30日ではあまり伸びず、60日や90日で大きく伸びる場合は、商品の購入周期が長いと考えられます。
また、キャンペーンや広告施策を実施した月のコホートを、通常月と比較する使い方もできます。
数字が改善していれば、その施策で獲得したお客様がリピーターにつながっている可能性があります。

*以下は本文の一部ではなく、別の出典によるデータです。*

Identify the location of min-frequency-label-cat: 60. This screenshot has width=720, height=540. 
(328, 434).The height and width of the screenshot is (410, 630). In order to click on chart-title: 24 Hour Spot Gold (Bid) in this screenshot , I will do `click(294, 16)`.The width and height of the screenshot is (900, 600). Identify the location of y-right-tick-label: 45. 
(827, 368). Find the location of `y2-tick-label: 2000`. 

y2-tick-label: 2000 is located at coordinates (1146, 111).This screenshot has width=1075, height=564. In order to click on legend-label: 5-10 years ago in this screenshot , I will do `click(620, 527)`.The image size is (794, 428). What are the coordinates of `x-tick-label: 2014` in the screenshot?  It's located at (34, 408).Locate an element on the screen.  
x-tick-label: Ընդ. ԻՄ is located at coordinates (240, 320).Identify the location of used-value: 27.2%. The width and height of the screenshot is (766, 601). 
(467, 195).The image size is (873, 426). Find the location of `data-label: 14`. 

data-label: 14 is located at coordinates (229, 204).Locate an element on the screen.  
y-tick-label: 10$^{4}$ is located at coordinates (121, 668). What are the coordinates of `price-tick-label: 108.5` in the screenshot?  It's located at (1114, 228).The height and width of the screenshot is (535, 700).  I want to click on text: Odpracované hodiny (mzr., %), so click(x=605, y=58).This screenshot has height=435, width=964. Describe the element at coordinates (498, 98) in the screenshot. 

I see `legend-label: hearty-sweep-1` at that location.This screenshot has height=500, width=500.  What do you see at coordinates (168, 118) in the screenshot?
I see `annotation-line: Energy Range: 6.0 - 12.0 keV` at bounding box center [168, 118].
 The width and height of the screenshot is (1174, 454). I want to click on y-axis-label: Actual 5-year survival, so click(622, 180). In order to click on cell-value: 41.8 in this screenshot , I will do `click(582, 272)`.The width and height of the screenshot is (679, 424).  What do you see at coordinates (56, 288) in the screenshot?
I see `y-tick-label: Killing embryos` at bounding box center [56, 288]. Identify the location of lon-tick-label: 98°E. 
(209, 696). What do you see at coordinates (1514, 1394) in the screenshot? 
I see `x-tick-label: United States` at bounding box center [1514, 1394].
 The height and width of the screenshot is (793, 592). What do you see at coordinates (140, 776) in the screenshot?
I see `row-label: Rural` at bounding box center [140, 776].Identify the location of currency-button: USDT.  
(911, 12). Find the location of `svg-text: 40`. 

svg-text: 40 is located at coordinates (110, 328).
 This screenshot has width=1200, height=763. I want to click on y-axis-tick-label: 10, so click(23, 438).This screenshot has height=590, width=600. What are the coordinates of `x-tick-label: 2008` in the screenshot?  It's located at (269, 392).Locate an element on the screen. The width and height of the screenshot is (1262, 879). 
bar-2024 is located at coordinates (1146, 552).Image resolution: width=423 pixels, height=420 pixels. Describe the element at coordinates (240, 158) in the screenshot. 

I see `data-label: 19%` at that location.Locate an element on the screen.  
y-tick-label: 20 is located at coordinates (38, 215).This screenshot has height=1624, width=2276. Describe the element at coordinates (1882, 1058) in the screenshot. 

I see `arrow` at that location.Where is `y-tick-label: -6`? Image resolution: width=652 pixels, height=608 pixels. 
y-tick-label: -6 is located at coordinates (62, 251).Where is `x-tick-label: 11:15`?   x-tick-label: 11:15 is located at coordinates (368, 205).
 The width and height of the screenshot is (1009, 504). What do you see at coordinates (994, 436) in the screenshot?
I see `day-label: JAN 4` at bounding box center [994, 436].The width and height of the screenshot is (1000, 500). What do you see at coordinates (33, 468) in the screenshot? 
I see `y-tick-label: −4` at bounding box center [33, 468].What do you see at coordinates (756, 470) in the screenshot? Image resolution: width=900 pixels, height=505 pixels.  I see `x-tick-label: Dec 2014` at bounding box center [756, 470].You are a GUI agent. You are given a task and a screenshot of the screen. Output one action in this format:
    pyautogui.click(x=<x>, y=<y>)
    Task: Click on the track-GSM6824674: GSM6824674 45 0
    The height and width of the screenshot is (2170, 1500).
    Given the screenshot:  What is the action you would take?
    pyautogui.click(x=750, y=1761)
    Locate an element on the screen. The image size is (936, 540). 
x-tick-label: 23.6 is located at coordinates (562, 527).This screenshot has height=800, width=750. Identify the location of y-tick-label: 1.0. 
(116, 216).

数字が低い場合は、初回購入後の案内、商品の満足度、配送、クーポンのタイミングなどを見直すきっかけになります。
データの取り扱いについて
アップロードした注文データは、利用しているブラウザ内で処理されます。
注文データを外部サーバーへ送信して計算する方式ではありません。
ただし、注文データには個人情報が含まれるため、共有パソコンでの利用や、CSVの保管には十分ご注意ください。
ご利用前の注意事項
このツールの結果は、アップロードした注文データをもとに計算した参考値です。
データの不足、メールアドレスの変更、キャンセル注文の除外漏れ、注文日時の形式などによって、実際の数値と差が出る場合があります。
また、アップロード期間より前の注文履歴は確認できないため、データ内で最も古い注文を初回注文として判定します。
集計結果は、ショップのリピート状況や販促施策を見直すための参考としてご利用ください。